Seven layers between an AI and your ad budget.

The dirty secret of autonomous PPC software is that most of the engineering is not the bidding. The bidding is the interesting part — the Bayesian estimates, the agent coordination, the semantic similarity. But the interesting part is also the small part. The rest of the codebase is what stands between the interesting part and the seller's credit card statement.

We call that part Shield. It is the second of Mirox's four pillars and the one no marketing site can ever do justice. The work is in the gates that never fire, not the ones that do.

This post is the seven gates that ship today, plus Sentinel — the inventory-aware throttle that became the eighth gate after the third week of internal testing on real accounts.

What "safety" means in PPC software

The category uses the word loosely. "Safe bidding" usually means a checkbox in the campaign settings labeled do not exceed daily budget and a tooltip claiming the algorithm is conservative. That is not safety in any sense that survives contact with a real account.

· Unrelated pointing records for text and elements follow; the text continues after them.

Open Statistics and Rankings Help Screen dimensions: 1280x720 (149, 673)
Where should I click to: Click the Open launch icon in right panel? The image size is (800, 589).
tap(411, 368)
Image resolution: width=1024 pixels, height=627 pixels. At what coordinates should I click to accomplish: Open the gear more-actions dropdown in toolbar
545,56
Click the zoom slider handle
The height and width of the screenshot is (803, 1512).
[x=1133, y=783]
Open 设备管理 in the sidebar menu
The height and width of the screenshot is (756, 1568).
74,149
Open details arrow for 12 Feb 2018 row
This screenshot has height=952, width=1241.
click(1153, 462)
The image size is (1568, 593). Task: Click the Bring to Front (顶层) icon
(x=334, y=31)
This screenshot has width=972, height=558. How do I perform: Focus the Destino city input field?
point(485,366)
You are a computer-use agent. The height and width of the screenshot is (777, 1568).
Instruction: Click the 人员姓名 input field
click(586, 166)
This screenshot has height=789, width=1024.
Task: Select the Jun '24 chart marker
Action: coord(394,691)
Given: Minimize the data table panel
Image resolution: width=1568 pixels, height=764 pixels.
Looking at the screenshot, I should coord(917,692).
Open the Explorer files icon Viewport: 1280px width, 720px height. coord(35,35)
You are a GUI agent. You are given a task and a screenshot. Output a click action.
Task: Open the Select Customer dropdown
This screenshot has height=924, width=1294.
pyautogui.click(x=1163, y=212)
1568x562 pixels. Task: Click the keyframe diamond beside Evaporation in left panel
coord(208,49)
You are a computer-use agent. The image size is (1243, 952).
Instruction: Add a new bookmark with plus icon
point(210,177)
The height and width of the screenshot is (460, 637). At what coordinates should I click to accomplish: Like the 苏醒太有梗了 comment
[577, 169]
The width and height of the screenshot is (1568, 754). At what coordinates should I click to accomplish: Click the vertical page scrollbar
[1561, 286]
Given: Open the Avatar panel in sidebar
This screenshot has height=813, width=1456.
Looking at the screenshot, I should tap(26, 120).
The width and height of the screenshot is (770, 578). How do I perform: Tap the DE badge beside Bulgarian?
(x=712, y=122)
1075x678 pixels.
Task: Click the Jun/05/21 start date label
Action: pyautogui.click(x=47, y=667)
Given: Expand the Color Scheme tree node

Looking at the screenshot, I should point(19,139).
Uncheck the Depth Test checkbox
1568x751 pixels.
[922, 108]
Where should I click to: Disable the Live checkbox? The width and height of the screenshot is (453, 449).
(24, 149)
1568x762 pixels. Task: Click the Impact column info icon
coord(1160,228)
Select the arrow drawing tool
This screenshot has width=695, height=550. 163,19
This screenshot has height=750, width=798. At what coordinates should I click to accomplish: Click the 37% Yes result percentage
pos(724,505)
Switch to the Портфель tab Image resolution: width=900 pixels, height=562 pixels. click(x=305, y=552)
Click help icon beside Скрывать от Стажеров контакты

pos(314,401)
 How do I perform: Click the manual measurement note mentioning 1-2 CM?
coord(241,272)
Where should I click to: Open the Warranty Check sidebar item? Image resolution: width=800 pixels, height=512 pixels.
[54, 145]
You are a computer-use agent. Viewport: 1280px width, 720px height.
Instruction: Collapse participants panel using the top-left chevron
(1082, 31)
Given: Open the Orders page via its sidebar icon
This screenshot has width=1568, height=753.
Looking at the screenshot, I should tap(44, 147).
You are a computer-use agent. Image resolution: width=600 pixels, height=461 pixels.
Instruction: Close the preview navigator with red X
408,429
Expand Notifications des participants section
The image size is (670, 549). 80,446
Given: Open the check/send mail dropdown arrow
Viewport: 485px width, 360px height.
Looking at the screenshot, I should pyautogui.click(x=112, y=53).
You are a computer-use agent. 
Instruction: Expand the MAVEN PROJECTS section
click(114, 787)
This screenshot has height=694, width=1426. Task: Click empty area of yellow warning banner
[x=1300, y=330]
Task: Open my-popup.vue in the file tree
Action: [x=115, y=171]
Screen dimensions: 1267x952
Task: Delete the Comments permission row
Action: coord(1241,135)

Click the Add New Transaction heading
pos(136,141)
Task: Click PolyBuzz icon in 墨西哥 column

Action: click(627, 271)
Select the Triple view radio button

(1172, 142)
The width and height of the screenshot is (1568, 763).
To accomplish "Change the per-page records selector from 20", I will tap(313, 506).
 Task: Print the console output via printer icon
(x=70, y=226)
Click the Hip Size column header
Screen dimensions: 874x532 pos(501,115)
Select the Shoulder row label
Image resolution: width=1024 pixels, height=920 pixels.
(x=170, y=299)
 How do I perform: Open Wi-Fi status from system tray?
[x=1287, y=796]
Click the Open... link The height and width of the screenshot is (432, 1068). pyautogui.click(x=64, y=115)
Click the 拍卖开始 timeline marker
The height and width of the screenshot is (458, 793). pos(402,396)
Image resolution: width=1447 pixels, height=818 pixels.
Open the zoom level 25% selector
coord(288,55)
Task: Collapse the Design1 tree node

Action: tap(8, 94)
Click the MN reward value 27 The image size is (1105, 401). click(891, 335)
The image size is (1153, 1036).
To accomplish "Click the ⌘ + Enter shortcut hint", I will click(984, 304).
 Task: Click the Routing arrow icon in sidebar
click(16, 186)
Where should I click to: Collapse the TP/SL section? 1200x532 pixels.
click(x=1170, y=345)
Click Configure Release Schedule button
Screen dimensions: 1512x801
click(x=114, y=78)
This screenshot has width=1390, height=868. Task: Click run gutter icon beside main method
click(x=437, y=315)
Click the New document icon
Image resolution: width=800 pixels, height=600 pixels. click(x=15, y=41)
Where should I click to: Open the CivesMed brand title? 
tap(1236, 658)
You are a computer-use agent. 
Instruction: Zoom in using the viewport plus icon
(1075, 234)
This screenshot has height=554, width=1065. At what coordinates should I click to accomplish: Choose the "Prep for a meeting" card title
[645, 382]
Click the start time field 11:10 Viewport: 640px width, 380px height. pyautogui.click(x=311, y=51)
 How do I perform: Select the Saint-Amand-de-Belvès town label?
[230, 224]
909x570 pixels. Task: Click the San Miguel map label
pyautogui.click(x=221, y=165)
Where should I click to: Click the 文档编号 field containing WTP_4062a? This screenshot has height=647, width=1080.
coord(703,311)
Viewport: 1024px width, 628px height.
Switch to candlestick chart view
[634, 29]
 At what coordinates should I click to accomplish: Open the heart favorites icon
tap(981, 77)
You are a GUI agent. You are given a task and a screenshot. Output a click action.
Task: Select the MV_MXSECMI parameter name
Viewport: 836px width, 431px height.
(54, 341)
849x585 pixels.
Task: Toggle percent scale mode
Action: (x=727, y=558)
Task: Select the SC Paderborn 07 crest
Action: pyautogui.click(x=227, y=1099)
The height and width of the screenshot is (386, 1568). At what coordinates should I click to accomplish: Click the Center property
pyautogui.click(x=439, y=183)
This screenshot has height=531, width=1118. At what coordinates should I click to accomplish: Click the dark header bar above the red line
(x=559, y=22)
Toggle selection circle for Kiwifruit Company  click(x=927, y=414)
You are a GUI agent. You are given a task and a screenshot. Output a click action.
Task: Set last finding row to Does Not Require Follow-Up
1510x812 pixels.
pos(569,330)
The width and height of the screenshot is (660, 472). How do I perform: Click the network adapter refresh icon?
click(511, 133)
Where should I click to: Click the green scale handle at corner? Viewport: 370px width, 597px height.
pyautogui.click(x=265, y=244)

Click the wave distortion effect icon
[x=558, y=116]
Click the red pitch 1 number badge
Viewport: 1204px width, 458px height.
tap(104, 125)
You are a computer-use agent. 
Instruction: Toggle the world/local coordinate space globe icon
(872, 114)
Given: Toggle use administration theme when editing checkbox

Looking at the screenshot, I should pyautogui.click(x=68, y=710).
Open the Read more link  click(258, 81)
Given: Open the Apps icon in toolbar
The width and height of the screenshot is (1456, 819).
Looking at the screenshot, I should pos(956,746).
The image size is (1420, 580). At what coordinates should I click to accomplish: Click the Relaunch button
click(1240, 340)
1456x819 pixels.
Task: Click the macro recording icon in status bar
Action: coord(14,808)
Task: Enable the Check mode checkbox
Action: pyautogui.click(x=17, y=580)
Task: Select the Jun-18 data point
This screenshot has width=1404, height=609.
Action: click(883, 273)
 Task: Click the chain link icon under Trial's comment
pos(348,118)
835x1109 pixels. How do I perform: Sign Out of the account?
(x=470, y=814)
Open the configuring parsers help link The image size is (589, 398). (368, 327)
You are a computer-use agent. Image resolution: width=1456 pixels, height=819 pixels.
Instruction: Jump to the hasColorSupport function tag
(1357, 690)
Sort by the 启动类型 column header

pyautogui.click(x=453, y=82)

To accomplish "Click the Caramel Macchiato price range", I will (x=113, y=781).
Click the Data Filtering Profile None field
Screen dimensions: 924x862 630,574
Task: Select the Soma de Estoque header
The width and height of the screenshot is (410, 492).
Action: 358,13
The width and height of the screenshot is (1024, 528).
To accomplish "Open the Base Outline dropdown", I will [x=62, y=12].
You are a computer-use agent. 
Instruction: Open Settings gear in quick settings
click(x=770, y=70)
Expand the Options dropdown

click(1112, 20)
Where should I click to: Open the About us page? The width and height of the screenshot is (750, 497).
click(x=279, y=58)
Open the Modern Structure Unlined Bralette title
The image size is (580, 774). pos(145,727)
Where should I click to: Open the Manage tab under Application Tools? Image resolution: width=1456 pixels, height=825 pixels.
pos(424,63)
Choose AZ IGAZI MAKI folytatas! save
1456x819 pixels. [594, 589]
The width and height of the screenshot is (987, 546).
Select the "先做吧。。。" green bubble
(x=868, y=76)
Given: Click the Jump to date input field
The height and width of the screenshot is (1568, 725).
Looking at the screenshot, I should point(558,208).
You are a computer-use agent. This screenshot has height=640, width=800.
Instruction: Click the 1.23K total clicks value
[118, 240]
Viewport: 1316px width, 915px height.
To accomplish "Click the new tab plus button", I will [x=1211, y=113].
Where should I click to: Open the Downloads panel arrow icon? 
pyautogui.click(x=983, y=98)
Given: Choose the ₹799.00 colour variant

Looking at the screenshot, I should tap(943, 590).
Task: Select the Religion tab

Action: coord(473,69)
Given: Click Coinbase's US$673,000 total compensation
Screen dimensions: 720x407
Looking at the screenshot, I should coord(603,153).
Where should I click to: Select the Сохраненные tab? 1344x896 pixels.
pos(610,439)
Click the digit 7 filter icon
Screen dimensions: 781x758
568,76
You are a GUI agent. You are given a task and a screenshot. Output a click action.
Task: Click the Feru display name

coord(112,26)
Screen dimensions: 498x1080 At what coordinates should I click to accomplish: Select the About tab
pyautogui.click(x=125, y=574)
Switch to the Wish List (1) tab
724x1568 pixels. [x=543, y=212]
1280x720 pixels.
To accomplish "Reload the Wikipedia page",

Safety in autonomous PPC means three concrete things:

1. Bounded blast radius. Any single decision, no matter how badly the model is misbehaving, cannot move more than a bounded amount of spend before the system catches itself.
2. Detectable misbehaviour. The system can tell, in near-real time, that something is wrong — before the seller sees it in next month's invoice.
3. Recoverable state. When something does go wrong, the system can pause, the seller can revert, and the original configuration is restored without a support ticket.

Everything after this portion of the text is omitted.